En 1968, ils avaient fondé leur propre label Apple pour acquérir une plus grande indépendance, artistique mais surtout financière. Très rapidement leur magasin de vêtements fit faillite et les ventes de disques à succès ne parvinrent pas à compenser la mévente des autres artistes de leur catalogue. En un mot comme en cent, les Beatles, mauvais financiers, étaient en 1969 sur le point de faire faillite ; du moins croyait-on !
Si, outre-Manche, les Beatles restaient encore quelque peu " prisonniers " de la firme Parlophone, en revanche aux Etats-Unis leur contrat avec Capitol arrivait à son terme. Si le contrat négocié en 1963 n'était pas à leur avantage, leur manager de l'époque, Brian Epstein (mort en 1967) n'était plus là pour réitérer l'erreur. Erreur qui n'en était pas une, d'ailleurs : en 1963, les Beatles ne parvenaient pas à percer en Amérique et, s'ils n'avaient pas signé avec un label aussi puissant que Capitol, peut-être n'y auraient-ils jamais percé. Cinq ans plus tard, la situation avait bien changée
Ils étaient fermement décidés à en profiter, et étaient appuyés en ce sens par un entourage de choix : la promise de Paul McCartney, Linda Eastman, prenait conseil auprès de son milliardaire de père. Les trois autres Beatles préféraient faire confiance à Allen Klein, businessman véreux mais efficace : le nouveau contrat signé avec Sal Ianucci, Pdg de Capitol, était juteux !
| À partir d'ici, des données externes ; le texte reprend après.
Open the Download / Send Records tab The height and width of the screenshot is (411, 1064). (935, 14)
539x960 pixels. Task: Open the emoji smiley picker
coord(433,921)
Jusqu'à 1967, les Beatles touchaient 6% du prix de vente de tout disque vendu aux USA. A la disparition de leur manager, ils parvinrent à faire passer cette somme à 31% jusqu'à 1969, date à laquelle elle passa à 69%. Pas mal puisqu'en quelques mois seulement il reçurent la coquette somme de 17 millions de dollars, la même que durant l'exercice précédent de sept ans ! Mais " peut faire mieux " : with a little help from Allen Klein, une clause prévut qu'à compter de 1972 ce pourcentage serait porté à 84%.
A 84%, part de l'artiste, Capitol aurait perdu de l'argent. Il fut donc envisagé (et accepté par tous) d'augmenter de manière drastique le prix de vente des albums des Beatles, qui passa ainsi de 3,70 dollars à 7 $. Les fans n'y trouvèrent rien à redire puisque leurs trois nouveaux albums (" Abbey Road ", " Hey Jude / Beatles Again " et " Let it Be ") se vendirent dès leur sortie entre 3,3 et 5 millions d'exemplaires (à 7 $ pièce) tandis que le fonds de catalogue stagnait, les ventes de " Rubber Soul " et de " Revolver " (à 3,70 $ pièce) plafonnant chacun entre 1,5 et 2 millions d'exemplaires.
Sur chaque 33 tours vendu, les Beatles gagnaient désormais 4,80 $ contre 25 cents par le passé, soit près de vingt fois plus ! Et comme l'indiquait Rocky Catena au mensuel Rolling Stone, attaché de presse de la firme Capitol, " Nous pourrions mettre les albums des Beatles à dix dollars. Si les gens sont capables de payer ce prix, c'est qu'il n'est pas démesuré ". Il n'avait -hélas !- pas tort : avec l'avènement du CD en 1982, tous les artistes et toutes leurs maisons de disques ont réédité leurs fonds de catalogue, soit à prix réduit, soit en y ajoutant des titres bonus. Tous... sauf les Beatles que nous continuons à payer à prix fort (à prix très fort parfois, lorsqu'il s'agit par exemple d'acheter deux coffret d'intégrale de leur uvre, comme celle parue en septembre 2009.